The vast concourse of people who had assembled to witness the truimphant arrival of the successful travellers was of the lowest order of mechanics and artisans, among whom great distress and a dangerous spirit of discontent with the Government at that time prevailed. Groans and hisses greeted the carriage, full of influential personages, in which the Duke of Wellington sat. High above the grim and grimy crowd of scowling faces a loom had been erected, at which sat a tattered, starved-looking weaver, evidently set there as a representative man, to protest against this triumph of machinery, and the gain and glory which the wealthy Liverpool and Manchester men were likely to derive from it.

The opening of the Liverpool and Manchester Railway, 15 September 1830: Fanny Kemble.

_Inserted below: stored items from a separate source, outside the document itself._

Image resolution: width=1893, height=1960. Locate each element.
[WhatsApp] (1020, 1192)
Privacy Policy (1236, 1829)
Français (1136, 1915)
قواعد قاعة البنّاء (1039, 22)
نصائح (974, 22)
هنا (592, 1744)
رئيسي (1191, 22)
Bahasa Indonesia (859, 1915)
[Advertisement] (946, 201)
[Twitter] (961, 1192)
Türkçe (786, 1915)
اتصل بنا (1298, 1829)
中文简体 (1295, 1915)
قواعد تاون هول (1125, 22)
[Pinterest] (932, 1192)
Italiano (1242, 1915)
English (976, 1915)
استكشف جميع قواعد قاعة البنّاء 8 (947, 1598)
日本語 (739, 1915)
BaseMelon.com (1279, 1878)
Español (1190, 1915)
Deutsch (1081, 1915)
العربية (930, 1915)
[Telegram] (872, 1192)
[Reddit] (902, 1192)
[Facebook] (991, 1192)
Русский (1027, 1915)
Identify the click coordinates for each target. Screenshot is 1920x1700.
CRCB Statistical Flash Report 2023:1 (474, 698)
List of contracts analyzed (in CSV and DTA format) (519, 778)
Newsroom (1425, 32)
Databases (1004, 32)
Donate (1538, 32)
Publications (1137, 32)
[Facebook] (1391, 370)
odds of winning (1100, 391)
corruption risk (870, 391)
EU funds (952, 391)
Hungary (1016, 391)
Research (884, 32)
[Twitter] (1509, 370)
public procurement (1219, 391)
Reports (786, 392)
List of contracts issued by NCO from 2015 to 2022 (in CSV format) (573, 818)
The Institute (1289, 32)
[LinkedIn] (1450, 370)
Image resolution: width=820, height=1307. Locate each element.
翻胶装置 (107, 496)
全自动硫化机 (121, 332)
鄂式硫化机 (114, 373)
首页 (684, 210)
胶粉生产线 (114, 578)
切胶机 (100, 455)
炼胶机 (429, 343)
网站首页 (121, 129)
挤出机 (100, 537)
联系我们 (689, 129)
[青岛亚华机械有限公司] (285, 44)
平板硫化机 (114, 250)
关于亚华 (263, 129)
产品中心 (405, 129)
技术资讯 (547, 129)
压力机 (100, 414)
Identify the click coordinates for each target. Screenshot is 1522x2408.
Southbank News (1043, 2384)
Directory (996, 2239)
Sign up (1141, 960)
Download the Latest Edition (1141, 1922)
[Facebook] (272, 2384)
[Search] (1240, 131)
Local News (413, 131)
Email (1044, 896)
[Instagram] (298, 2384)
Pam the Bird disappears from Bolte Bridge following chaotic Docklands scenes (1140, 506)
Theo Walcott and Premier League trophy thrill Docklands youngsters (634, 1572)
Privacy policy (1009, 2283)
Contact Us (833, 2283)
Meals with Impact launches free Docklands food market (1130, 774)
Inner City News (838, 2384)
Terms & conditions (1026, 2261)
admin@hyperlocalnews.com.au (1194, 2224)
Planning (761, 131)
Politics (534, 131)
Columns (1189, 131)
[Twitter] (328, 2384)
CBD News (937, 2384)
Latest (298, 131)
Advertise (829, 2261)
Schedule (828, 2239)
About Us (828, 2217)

Records of a Girlhood, 1878.

Some of the directors observed, that they were but trustees for property to an immense amount, that the value of that property might be affected, if the procession did not go on, and thus demonstrate the practicability of locomotive travelling on an extensive scale; and that, though the illustrious duke [of Wellington] and his cortege might not deem it prudent to proceed, it was the duty of the directors to complete the ceremony of opening the road.

Discussion following the death of William Huskisson, run over by George Stephenson’s locomotive engine Rocket during the opening of the Liverpool and Manchester Railway, 15 September 1830.